Canada’s Slowing Growth Could Worsen Deficit

A slipping Canadian economy, highlighted by another downgraded Bank of Canada forecast, could add billions of dollars to the federal deficit, as Finance Minister Bill Morneau is cautioning the government’s Nov. 1 fiscal update will show economic challenges have been greater than expected.
The day after the central bank lowered its economic outlook again, Morneau met with his Advisory Council on Economic Growth and released the panel’s initial set of recommendations on how to boost the Canadian economy over the long term, including creating a new infrastructure bank; creating a foreign direct investment agency; and dramatically boosting immigration, AAP reported.
Yet, staring Morneau and the advisory council in the face is lower short-term growth than expected in the spring budget and, what economists say, is almost certainly eroding federal finances.
“Yes, the challenges have been greater than might have been expected at the time of the budget.

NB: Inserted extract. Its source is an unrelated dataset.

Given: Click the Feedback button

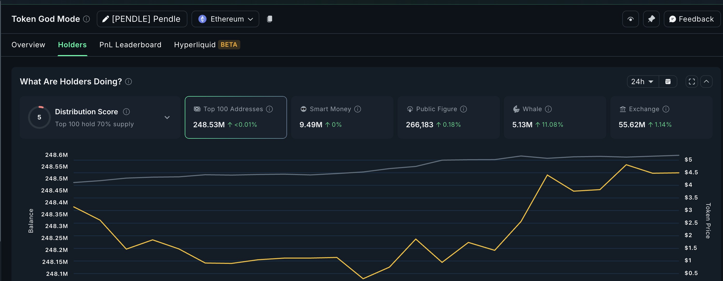Looking at the screenshot, I should (692, 19).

That’s why we took a factor for prudence and that’s why we are working today with this council to think about how we deal with those very real challenges,” Morneau, flanked by advisory council chairman Dominic Barton, told reporters Thursday in Ottawa.

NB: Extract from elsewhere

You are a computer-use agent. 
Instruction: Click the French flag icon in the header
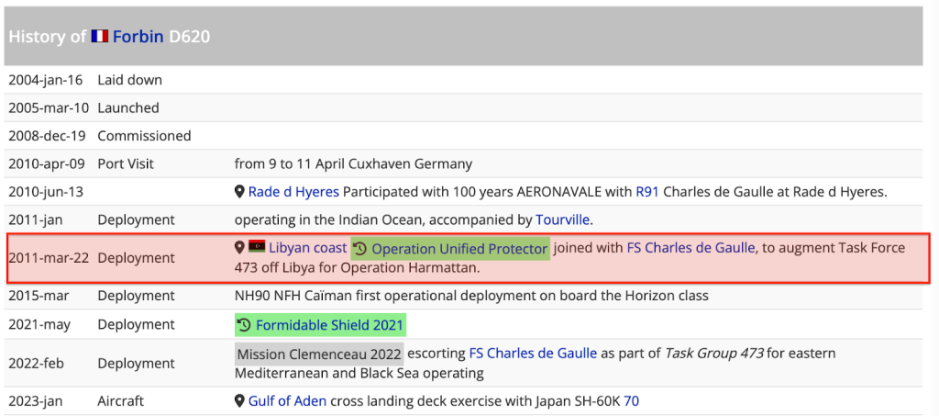pos(99,37)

Slower-than-expected growth in the United States, a rebalancing of the Chinese economy, and the fallout of the Fort McMurray wildfires are some of the challenges that have affected the Canadian economy, he said.
Morneau, when asked, wouldn’t say if he’ll introduce new spending in the fall economic statement to boost the stubbornly sluggish Canadian economy.
The fall update will give Canadians a better understanding of the country’s economic situation, the challenges Canada faces globally and how the 2016 budget measures are impacting the economy, he said.
The Bank of Canada now forecasts real gross domestic product to grow just 1.1% in 2016, down from a July projection of 1.3%. For 2017, the bank projects the economy to grow 2%, down from its previous estimate of 2.2%. The federal budget projected a deficit of $29.4 billion in 2016-17 (based on a $6-billion contingency in case of slower-than-expected growth).
A TD Economics report released last week projected the federal deficit will reach around $34 billion in the current 2016-17 fiscal year–close to $5 billion higher than forecast in the March budget.
Derek Burleton, deputy chief economist with TD Bank Financial Group, said their data suggests it’s clear “deficits are going to be higher” than initially forecast.